JPMorgan Chase will receive $645 million in a settlement that ends its long-running battle with the Federal Deposit Insurance Corp. over who was responsible for the legal liabilities of Washington Mutual after the bank crashed in 2008.
According to a regulatory filing, the money will come from WaMu’s estate, for which the FDIC acts as receiver. The regulator seized the bank after it failed during the financial crisis and then sold most of its assets to JPMorgan for about $1.9 billion.
The settlement resolves four lawsuits in which JPMorgan was seeking to recover “substantially in excess of a billion dollars” from the FDIC, arguing it should be indemnified for claims alleging WaMu duped investors into buying residential mortgage securities.
The FDIC will also allow Deutsche Bank, the trustee overseeing 99 trusts holding RMBS backed by soured WaMu home loans, to make a claim against the WaMu estate, allowing JPMorgan to avoid nearly $6 billion in legal liabilities.
The settlement “is a victory for JPMorgan and other banks who acquired failed financial firms during the 2008 financial crisis,” Zacks Equity Research said, adding that if JPMorgan had lost the litigation, “it would have discouraged other firms from acquiring failed banks.”

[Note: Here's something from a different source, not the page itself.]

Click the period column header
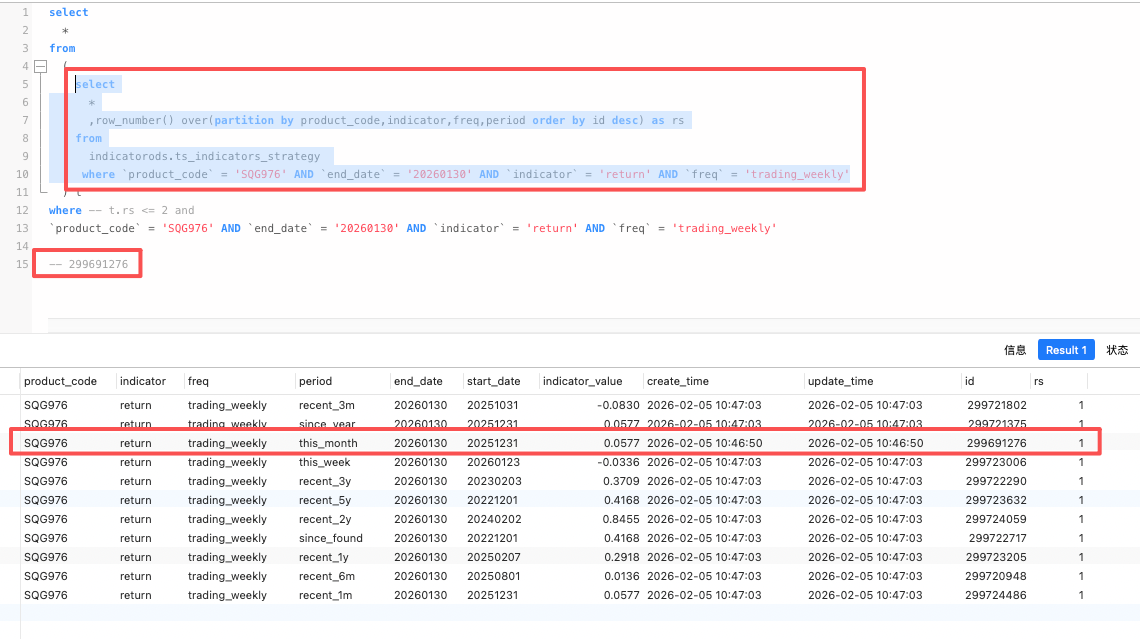1140x639 pixels. [x=315, y=381]
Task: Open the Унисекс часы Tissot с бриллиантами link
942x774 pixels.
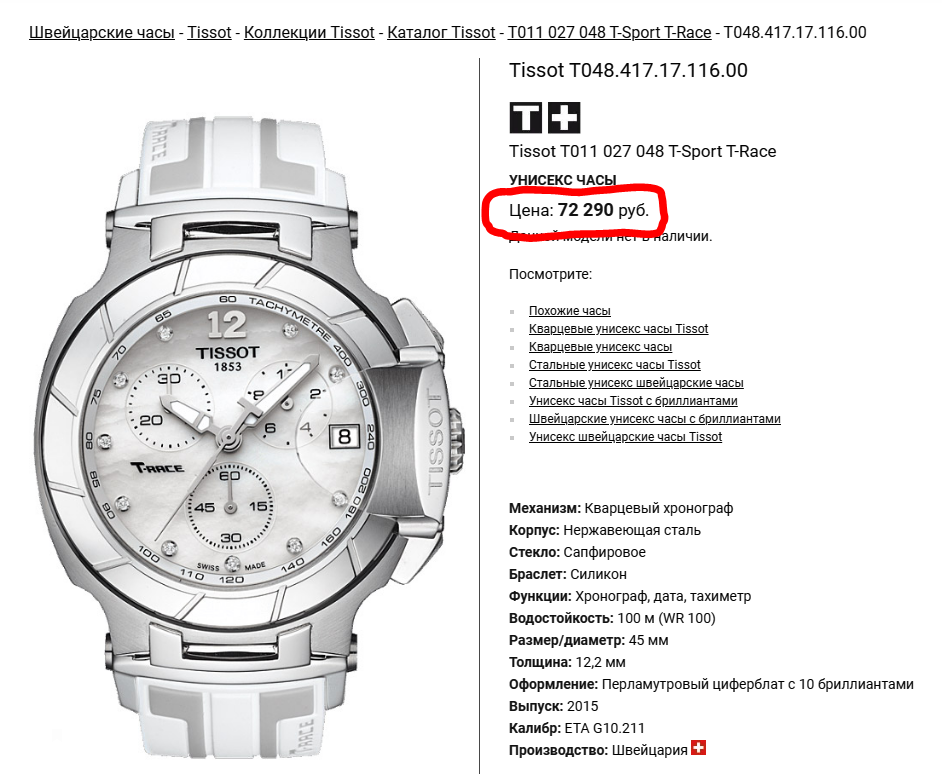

WaMu, the nation’s largest savings and loan company, collapsed with $310 billion of assets in the biggest failure in U.S. banking history. It had packaged billions of dollars of risky mortgages into securities and sold them to institutional investors in the run-up to the crisis.
The FDIC argued that JPMorgan assumed WaMu’s legal liabilities as part of the acquisition of its assets. But JPMorgan CEO Jamie Dimon has said he would have demanded a much lower price for WaMu had he anticipated the huge legal costs from the deal.
JPMorgan shares have declined slightly since the settlement was announced. “We view the ending of WaMu claims as a positive for JPMorgan but the settlement proceeds do little to increase tangible book value and shares of JPMorgan still trade on TBV,” analysts at Keefe Bruyette & Woods said.